With professionals such as teachers and students being singled out among high suicide cases, it was reported in 2019 that suicide was the second-largest cause of death among people aged 15 to 29.

“Many individuals are anxious about the present and what the future has in store for them,” said McDonald Matika, a psychology lecturer at the University of Zimbabwe.

“When stress becomes chronic and people have poor coping mechanisms, some contemplate suicide as a way out.” 

Families such as that of Norman Bhebhe* are still searching for answers, two years after the 20-year-old decided to end his life. Norman hanged himself in his father’s bedroom.

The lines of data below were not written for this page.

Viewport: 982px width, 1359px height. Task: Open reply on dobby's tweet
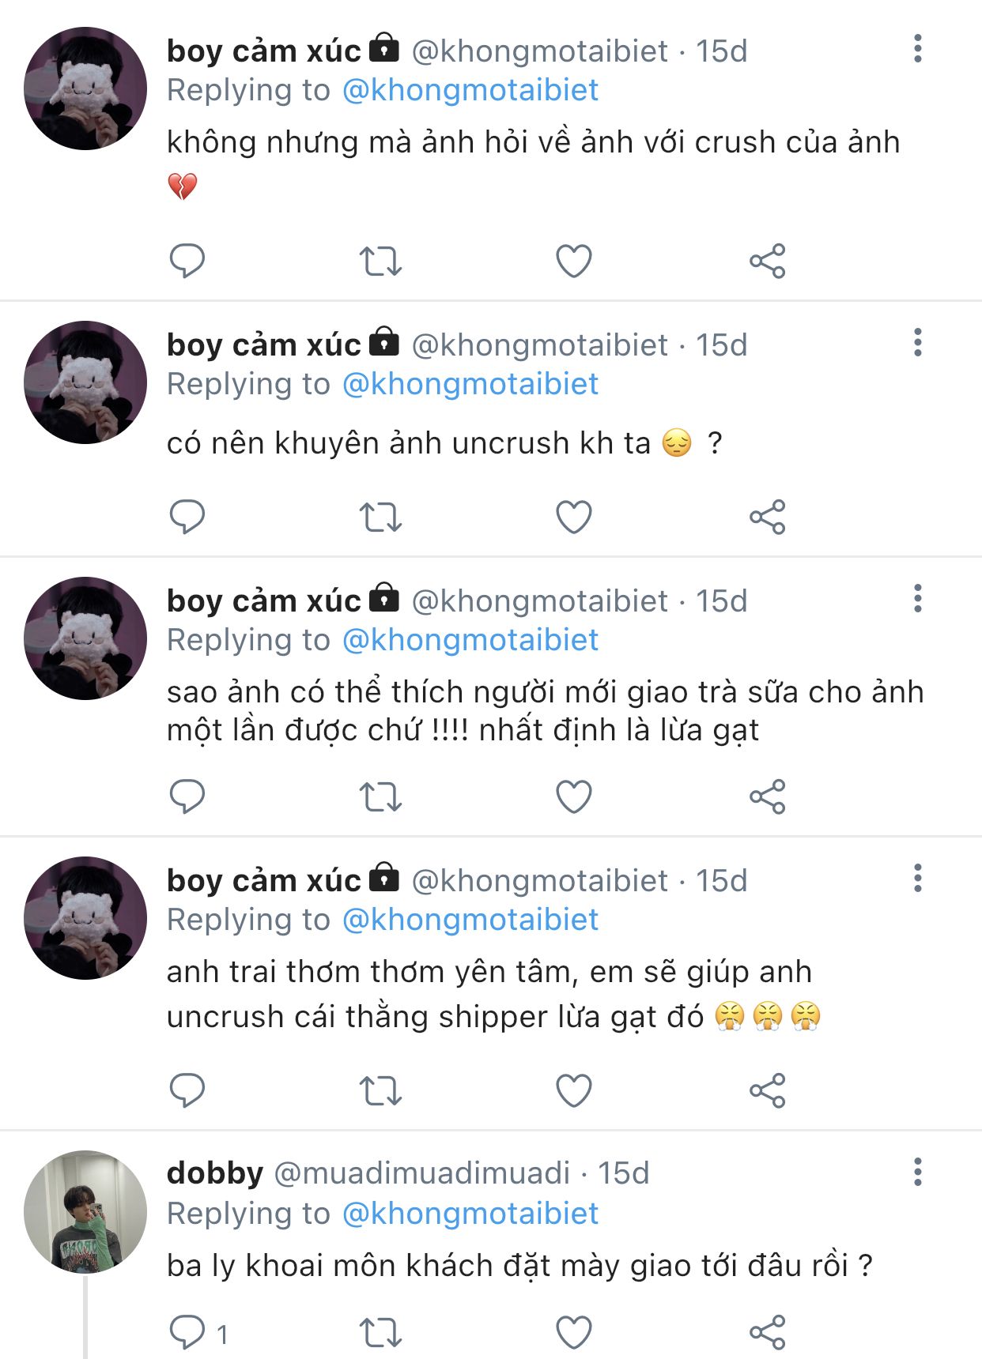[187, 1333]

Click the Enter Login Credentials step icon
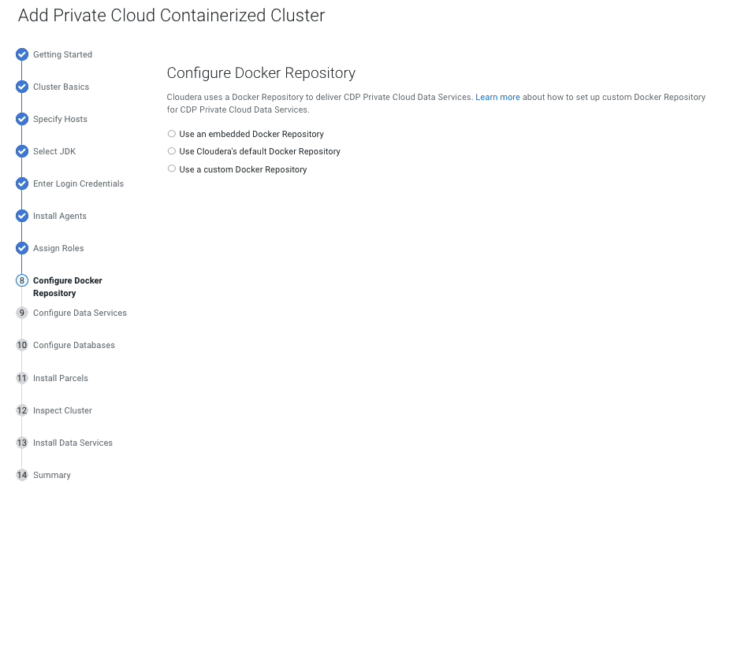pos(22,184)
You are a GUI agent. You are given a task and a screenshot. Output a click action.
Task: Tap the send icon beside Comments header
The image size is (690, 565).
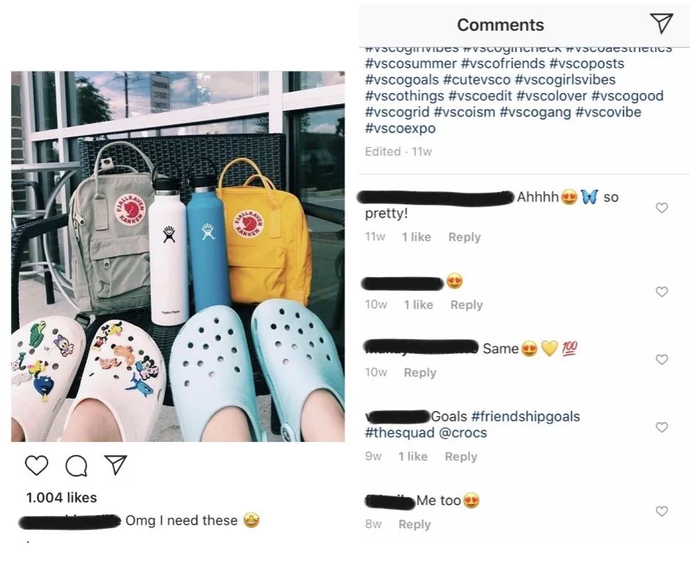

He did not leave a suicide note.

“We will never know what was going on in his mind. He never showed any signs of depression or anything,” a close relative said, expressing a common sentiment: no surviving family member or friends see suicide coming.

As suicides seemingly soar, mental health professionals lament a lack of awareness among Zimbabweans regarding the services available for the country’s millions reeling under increasingly tough economic conditions.

“The general population is not aware of the services offered by psychologists and other counsellors despite the current mental health policy making strides towards addressing this scourge,” Matika said.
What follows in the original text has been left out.